* Problem statement
Transcribe exactly, and without pictures, only the lines from the one bearing "The height and" through the final line of the data below.

* Provided entries
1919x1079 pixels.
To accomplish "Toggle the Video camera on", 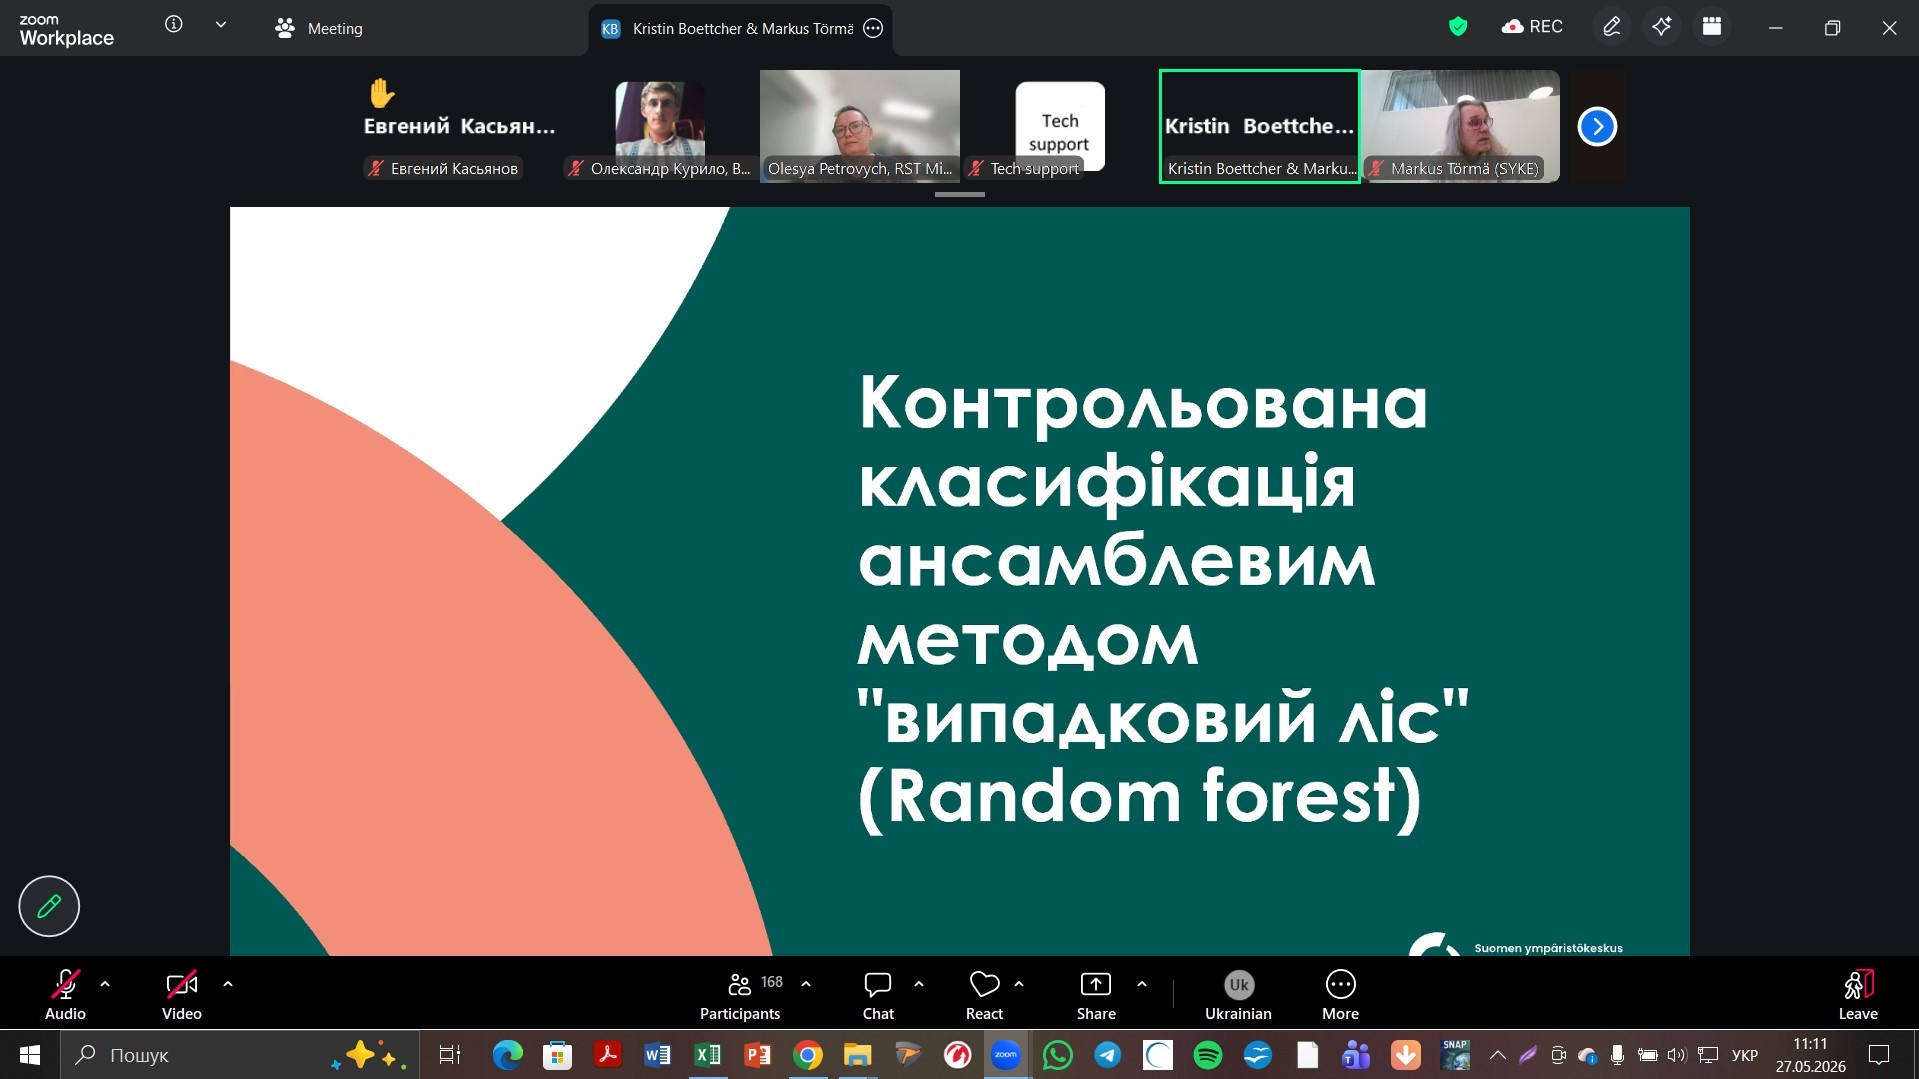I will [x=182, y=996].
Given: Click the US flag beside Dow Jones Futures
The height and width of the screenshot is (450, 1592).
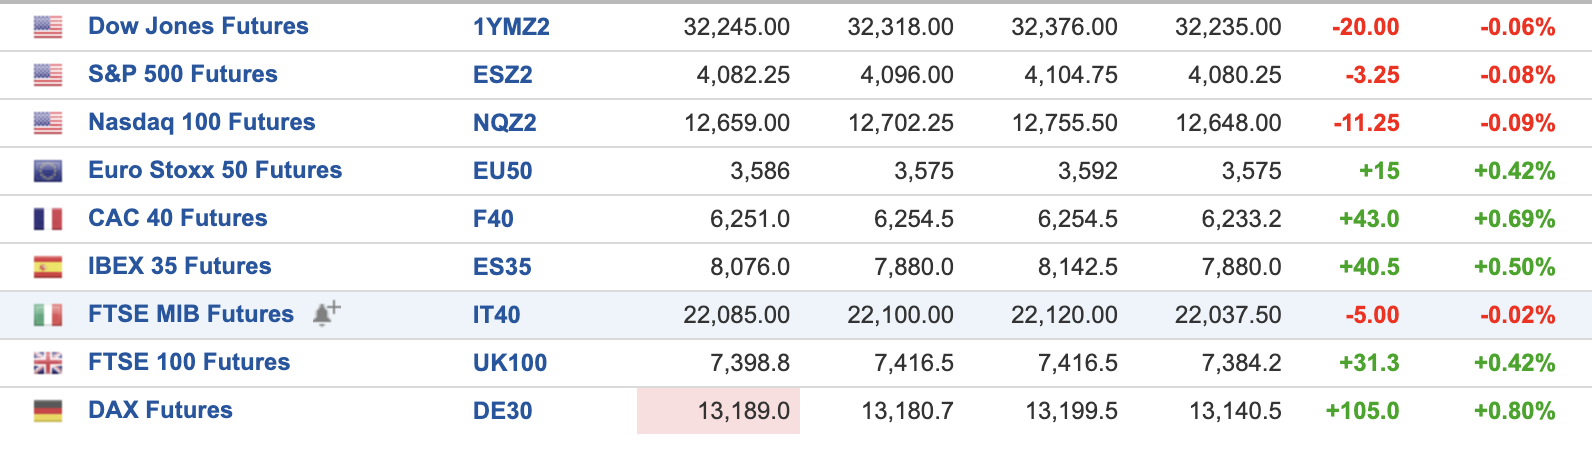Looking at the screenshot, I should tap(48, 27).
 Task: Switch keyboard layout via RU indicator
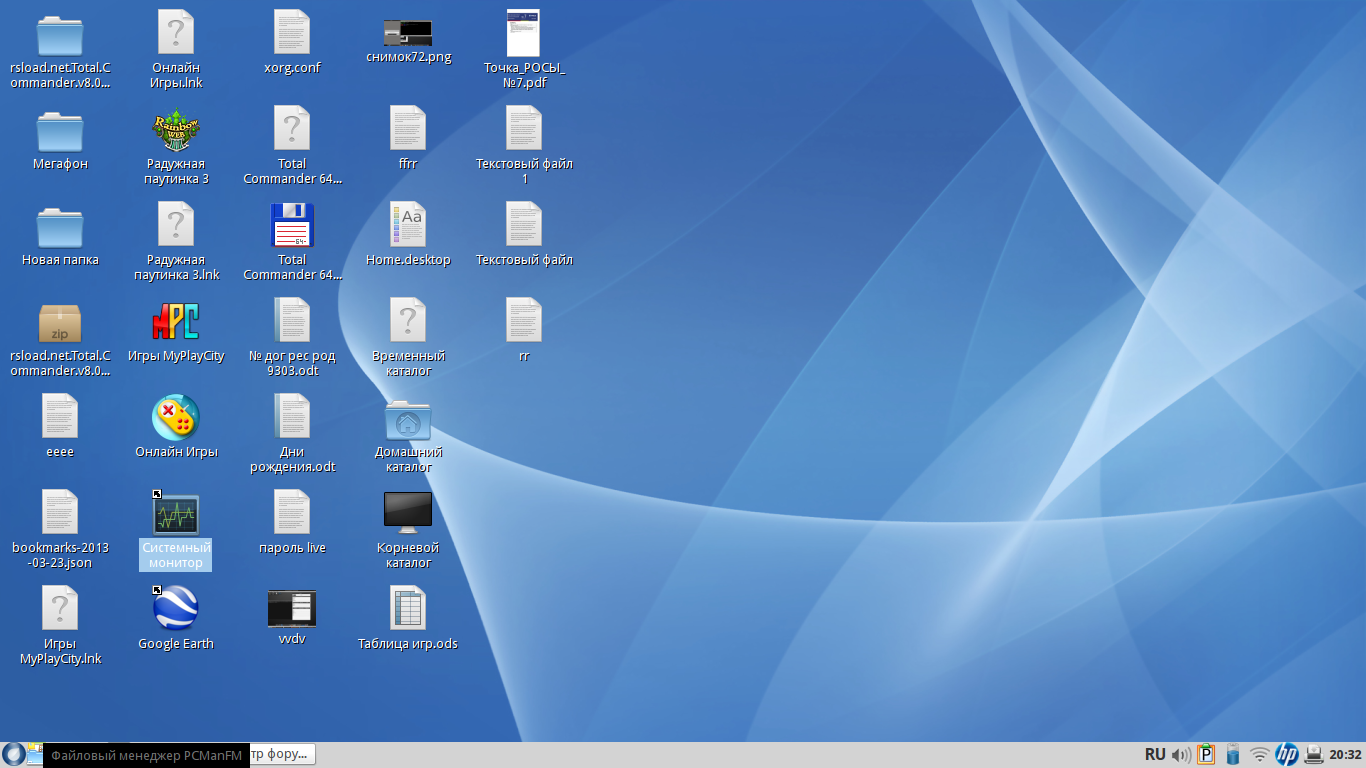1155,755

* Answer area
The height and width of the screenshot is (450, 1592).
Looking at the screenshot, I should tap(48, 27).
 Task: Switch keyboard layout via RU indicator
1155,755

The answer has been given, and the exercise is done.